Q.D.F. : Jusque-là, les dispositifs en faveur des reconversions professionnelles, et la VAE elle-même, ne rencontrent pas un franc succès. Selon vous, existe-t-il des raisons de croire que cette VAE inversée, elle, a davantage de chances de séduire ?
F.L. : Le pari n'est pas gagné en effet. Mais plusieurs éléments laissent penser que cela pourrait marcher. D'abord l'assouplissement des conditions d'entrée dans le dispositif. Ensuite la possibilité de ne préparer qu'une partie de la certification. Les allers-retours permanents aussi entre mises en situation de travail et temps réflexifs. Et puis cela correspond bien à des attentes, tant des employeurs que des publics. L'existence de fonds dédiés apporte aussi une raison d'espérer que ça pourra marcher.
Q.D.F. : Reste-t-il un frein, ou un point de vigilance ?
F.L. : Oui. La façon dont se dérouleront les évaluations. Cela doit évoluer. On ne peut conserver le processus actuel, d'épais dossiers… Mais les évaluations qui se dérouleraient exclusivement en milieu de travail sont aussi impossibles. Il convient donc de trouver un équilibre. L'évaluation doit devenir moins académique mais ne saurait se limiter à une mise en situation. Cela reste à construire, et de façon propre à chaque certification.
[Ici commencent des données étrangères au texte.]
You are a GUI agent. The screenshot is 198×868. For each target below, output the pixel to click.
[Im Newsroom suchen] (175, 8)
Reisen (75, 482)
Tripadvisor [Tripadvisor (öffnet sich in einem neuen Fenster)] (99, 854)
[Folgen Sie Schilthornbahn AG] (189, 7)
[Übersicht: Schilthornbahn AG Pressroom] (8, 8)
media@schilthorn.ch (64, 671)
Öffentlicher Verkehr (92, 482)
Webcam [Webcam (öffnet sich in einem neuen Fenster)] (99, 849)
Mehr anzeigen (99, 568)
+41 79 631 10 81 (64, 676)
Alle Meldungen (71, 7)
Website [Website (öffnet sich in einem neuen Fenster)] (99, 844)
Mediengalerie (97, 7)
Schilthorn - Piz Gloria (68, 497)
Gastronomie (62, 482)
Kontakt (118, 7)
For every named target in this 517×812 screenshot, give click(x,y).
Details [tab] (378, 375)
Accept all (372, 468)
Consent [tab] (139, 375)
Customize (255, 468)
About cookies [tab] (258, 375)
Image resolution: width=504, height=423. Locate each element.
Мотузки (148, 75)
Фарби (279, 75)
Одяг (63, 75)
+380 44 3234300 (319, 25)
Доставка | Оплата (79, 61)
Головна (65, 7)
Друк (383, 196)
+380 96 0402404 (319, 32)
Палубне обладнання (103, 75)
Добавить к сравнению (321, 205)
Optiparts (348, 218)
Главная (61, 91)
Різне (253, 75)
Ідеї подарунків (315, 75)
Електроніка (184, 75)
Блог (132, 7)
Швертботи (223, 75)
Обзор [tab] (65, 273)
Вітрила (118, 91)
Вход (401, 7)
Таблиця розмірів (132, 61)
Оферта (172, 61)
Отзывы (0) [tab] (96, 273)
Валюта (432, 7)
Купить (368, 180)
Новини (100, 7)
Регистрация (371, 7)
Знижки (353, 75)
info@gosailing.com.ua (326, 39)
Q.D.F. : Certains pourraient voir dans la VAE inversée une occasion de plonger dans l'adéquationnisme. De ne former que pour des métiers en tension à l'instant T. Qu'en pensez-vous ?
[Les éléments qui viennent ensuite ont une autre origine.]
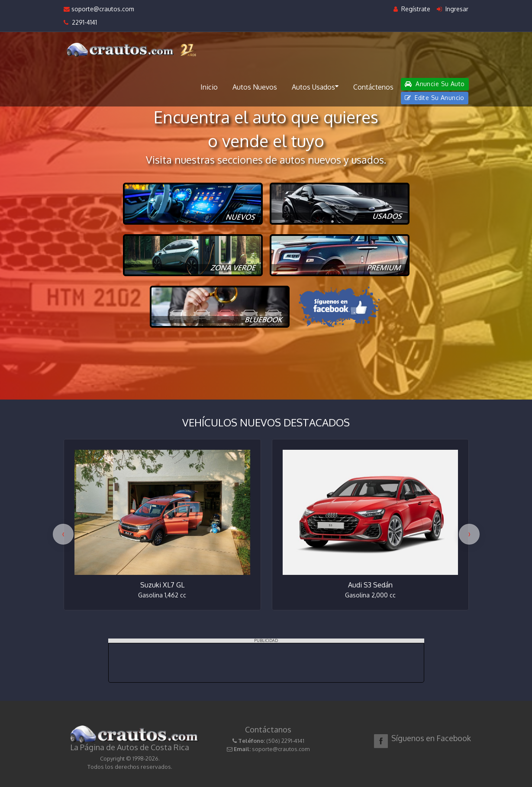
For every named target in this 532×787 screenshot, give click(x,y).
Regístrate (412, 9)
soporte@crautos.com (99, 9)
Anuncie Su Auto (435, 84)
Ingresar (452, 9)
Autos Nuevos (255, 87)
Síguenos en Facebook (431, 738)
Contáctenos (373, 87)
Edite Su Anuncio (435, 97)
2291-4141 (80, 22)
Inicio (209, 87)
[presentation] (63, 534)
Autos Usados (315, 87)
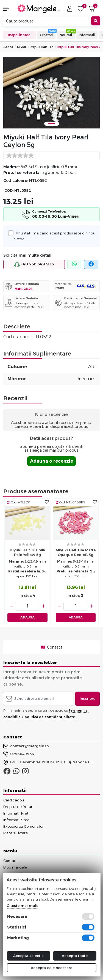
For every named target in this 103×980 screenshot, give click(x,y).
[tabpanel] (52, 92)
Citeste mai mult (22, 905)
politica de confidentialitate (50, 717)
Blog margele (15, 867)
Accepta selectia (28, 956)
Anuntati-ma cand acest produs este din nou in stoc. (54, 235)
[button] (9, 9)
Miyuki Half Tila (42, 47)
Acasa (8, 47)
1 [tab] (52, 124)
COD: (9, 190)
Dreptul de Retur (18, 807)
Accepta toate (75, 956)
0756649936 (19, 754)
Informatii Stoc (16, 820)
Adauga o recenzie (52, 461)
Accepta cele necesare (52, 967)
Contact (52, 647)
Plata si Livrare (16, 833)
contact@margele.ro (26, 746)
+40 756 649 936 (34, 264)
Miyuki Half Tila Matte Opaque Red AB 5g (76, 552)
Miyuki (22, 47)
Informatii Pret (16, 813)
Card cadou (14, 800)
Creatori (46, 35)
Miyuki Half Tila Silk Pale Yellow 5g (27, 552)
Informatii (87, 35)
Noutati (66, 35)
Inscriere (87, 698)
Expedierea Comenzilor (23, 826)
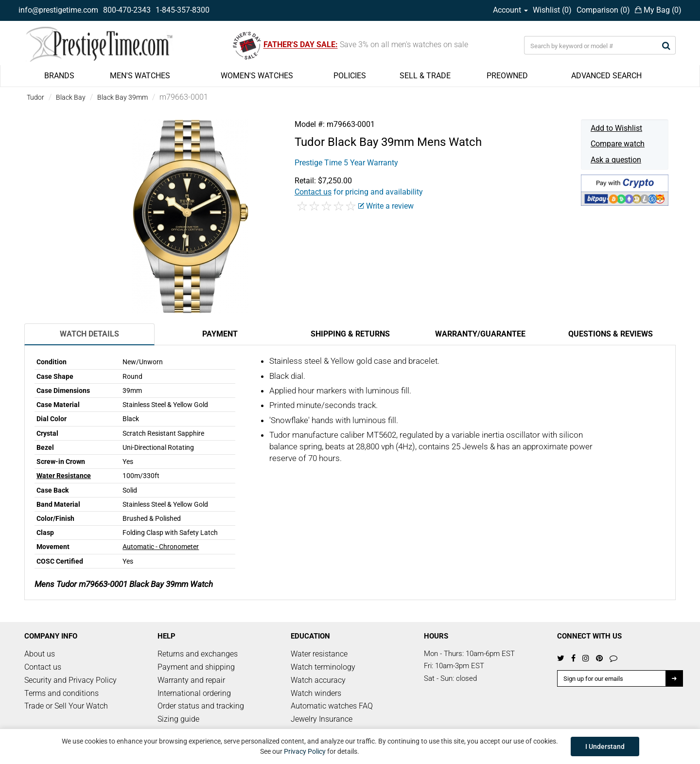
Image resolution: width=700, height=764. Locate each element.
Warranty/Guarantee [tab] (480, 334)
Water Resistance (64, 476)
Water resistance (319, 654)
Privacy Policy (305, 751)
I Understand (605, 746)
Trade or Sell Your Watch (66, 706)
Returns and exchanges (197, 654)
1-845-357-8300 (182, 10)
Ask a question (616, 160)
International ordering (194, 693)
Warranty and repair (191, 680)
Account (510, 10)
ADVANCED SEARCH (606, 75)
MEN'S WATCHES (140, 75)
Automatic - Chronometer (160, 547)
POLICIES (350, 75)
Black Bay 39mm (122, 97)
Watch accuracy (318, 680)
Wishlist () (552, 10)
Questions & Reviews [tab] (611, 334)
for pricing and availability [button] (359, 192)
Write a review (386, 206)
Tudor (35, 97)
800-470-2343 (127, 10)
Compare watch (617, 143)
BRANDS (59, 75)
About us (39, 654)
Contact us (43, 667)
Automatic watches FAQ (332, 706)
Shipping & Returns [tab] (350, 334)
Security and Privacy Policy (70, 680)
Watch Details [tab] (89, 334)
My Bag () (658, 10)
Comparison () (603, 10)
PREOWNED (507, 75)
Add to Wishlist (616, 128)
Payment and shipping (196, 667)
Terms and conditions (61, 693)
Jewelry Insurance (321, 719)
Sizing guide (178, 719)
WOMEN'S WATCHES (257, 75)
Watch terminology (323, 667)
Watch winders (316, 693)
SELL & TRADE (425, 75)
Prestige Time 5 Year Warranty (346, 162)
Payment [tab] (220, 334)
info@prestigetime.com (58, 10)
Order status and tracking (201, 706)
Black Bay (70, 97)
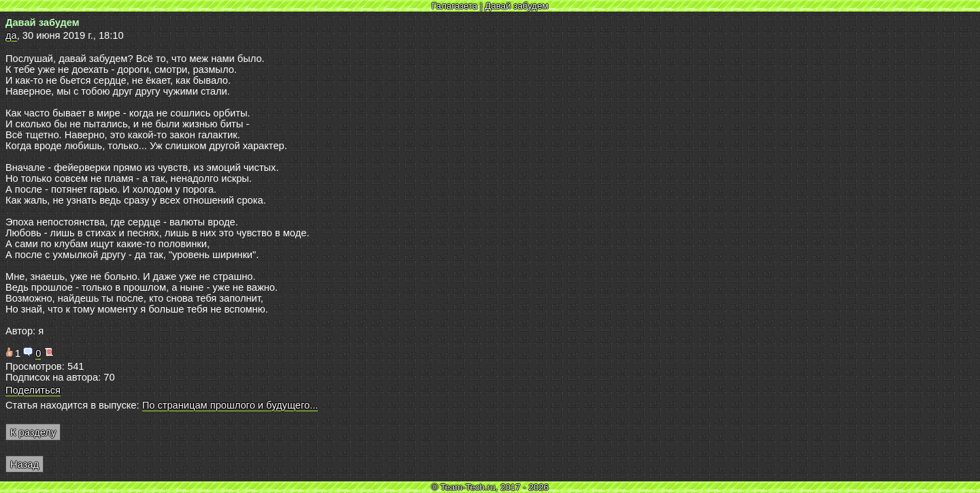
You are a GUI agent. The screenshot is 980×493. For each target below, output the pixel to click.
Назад (24, 464)
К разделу (33, 432)
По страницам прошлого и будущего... (230, 405)
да (11, 35)
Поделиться (33, 390)
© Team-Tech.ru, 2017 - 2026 (490, 487)
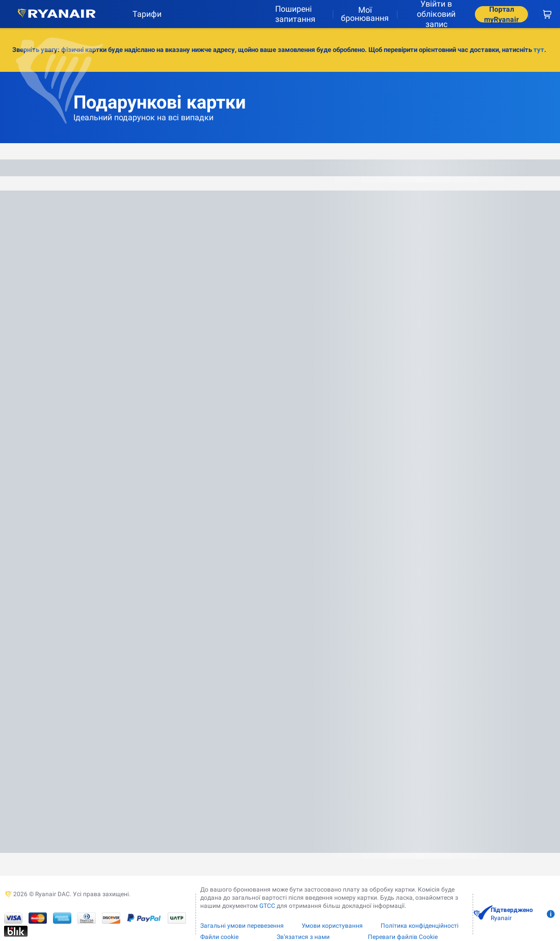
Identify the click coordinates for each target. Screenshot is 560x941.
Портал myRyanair (501, 14)
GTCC (267, 906)
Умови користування (332, 926)
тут (539, 49)
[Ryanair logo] (57, 14)
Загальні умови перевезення (242, 926)
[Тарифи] (143, 14)
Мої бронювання (365, 14)
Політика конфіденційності (419, 926)
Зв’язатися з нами (303, 937)
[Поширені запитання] (300, 14)
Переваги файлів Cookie (403, 937)
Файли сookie (219, 937)
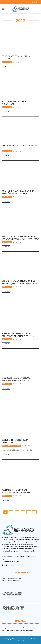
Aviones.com (20, 639)
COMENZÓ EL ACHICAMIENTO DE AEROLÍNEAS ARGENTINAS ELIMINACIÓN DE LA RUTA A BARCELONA (18, 195)
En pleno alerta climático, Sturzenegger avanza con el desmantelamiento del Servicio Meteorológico (13, 610)
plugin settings (28, 630)
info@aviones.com (10, 565)
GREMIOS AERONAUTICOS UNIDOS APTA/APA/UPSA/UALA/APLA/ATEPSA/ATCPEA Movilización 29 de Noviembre (20, 240)
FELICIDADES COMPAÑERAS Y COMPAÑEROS (16, 57)
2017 (4, 62)
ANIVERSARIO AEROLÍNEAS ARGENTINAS (14, 102)
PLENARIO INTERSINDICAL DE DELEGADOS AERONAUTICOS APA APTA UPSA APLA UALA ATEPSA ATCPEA (18, 337)
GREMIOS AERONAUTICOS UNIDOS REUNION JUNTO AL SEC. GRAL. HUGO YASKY (20, 283)
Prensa (9, 62)
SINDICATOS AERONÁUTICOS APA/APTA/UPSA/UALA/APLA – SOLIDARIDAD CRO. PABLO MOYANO (19, 380)
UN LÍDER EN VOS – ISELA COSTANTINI (20, 146)
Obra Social (10, 446)
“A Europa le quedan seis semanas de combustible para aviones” (12, 595)
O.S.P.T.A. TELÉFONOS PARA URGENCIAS (15, 441)
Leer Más (6, 66)
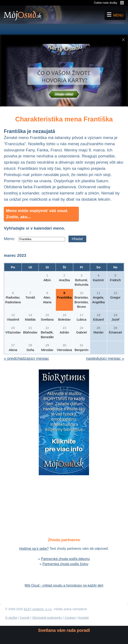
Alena (13, 350)
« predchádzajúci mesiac (26, 358)
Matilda (30, 319)
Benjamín (82, 350)
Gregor (115, 297)
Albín (47, 280)
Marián (98, 332)
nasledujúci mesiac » (105, 358)
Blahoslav (30, 332)
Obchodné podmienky (47, 618)
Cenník (25, 618)
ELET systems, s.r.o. (38, 609)
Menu (115, 15)
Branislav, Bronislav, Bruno (82, 302)
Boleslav (64, 319)
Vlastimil (13, 319)
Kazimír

F.L. : Il est important que cette VAE ne soit pas accessible en apprentissage. Pour continuer d'inviter les jeunes à accéder à un diplôme, afin qu'ils disposent d'un socle général. Pour le reste, cela dit, bien entendu, les parcours se trouveront corrélés aux besoins des entreprises. Il conviendra donc de travailler en lien étroit avec elles pour identifier les activités et les compétences qui seront développées sur le poste de travail, veiller à ce que soit bien mis en place un tutorat, peut-être permettre de changer de poste un temps au cours de la formation pour valider toutes les compétences de la certification… Les GEIQ sont à même de proposer cette collaboration de proximité.
Q.D.F. : Autre reproche possible : ce seront des formations au rabais…
F.L. : En aucun cas, cela ne sonne l'heure de la fin des formations en centre. C'est un processus complémentaire. On pourrait très bien imaginer des formations mixtes, avec des compétences acquises au travers de la VAE inversée et des acquisitions théoriques via des formations plus classiques.